- **EXERCISE INPUT**

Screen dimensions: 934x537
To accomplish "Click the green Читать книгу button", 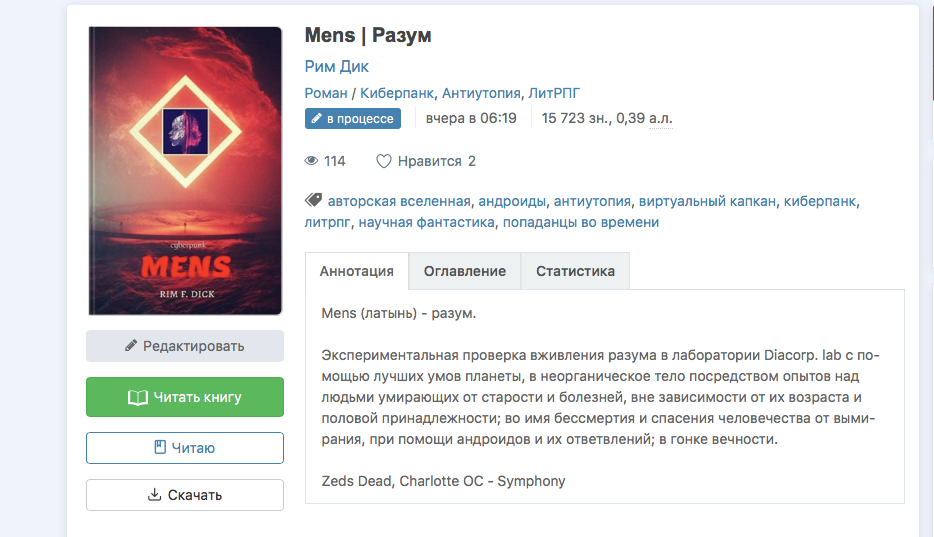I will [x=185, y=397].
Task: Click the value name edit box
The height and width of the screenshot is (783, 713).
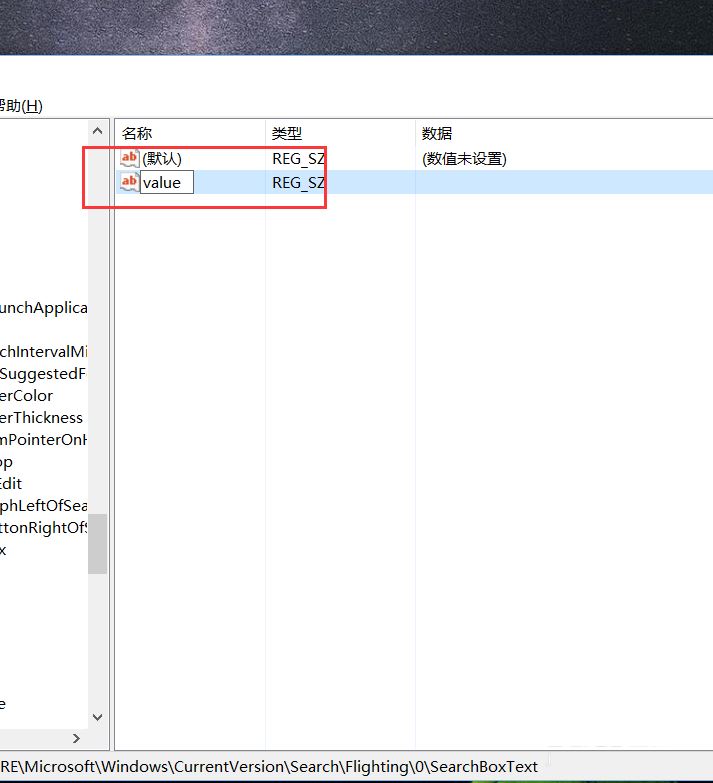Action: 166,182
* * *
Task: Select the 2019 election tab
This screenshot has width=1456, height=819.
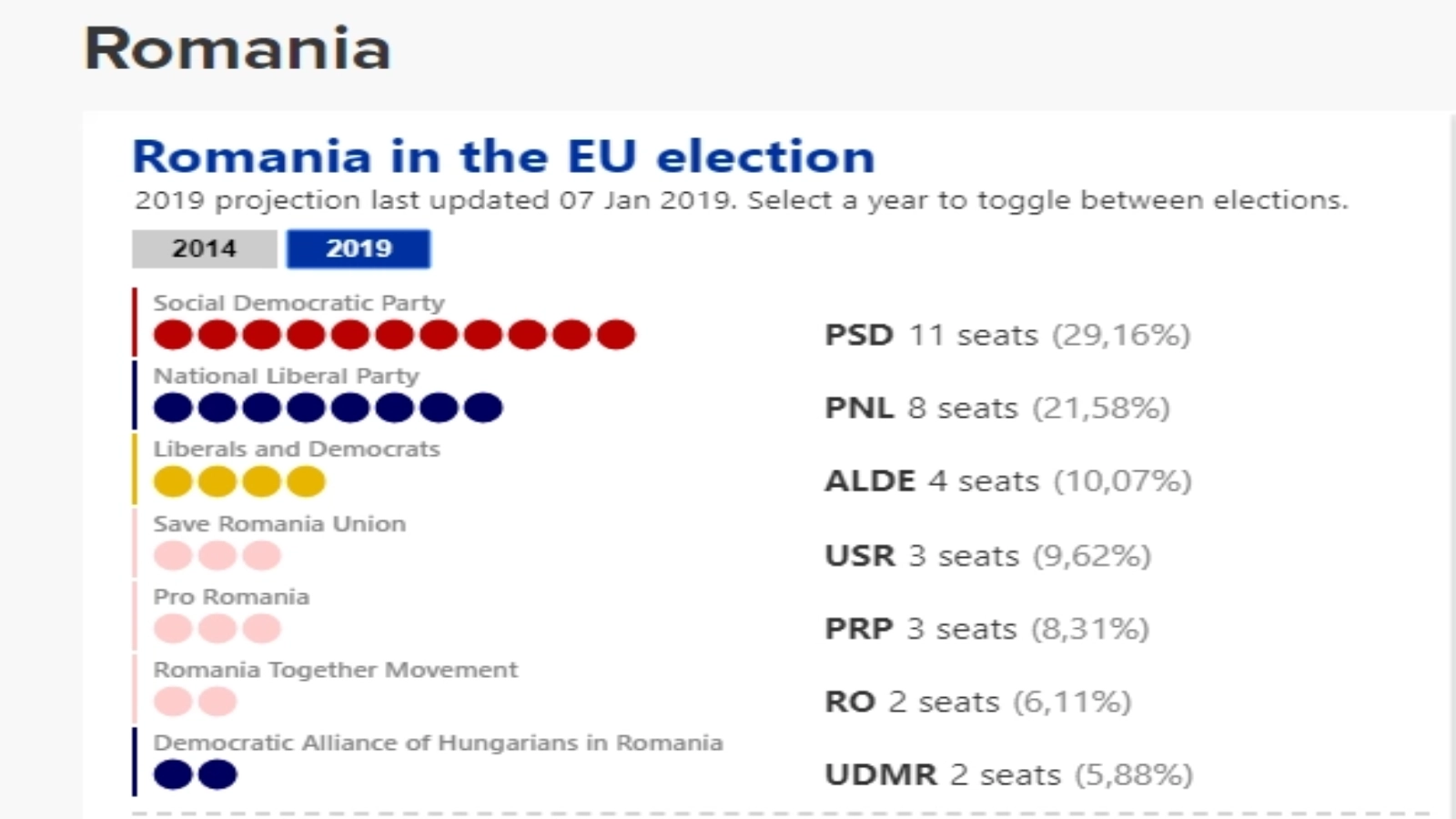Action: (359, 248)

- **TASK**
Reproduce every line from the one containing "Task: Click the value name edit box" down to the one containing "Action: 166,182", including both, and leave the pictures out.

- **OUTPUT**
Task: Click the value name edit box
The height and width of the screenshot is (783, 713).
Action: 166,182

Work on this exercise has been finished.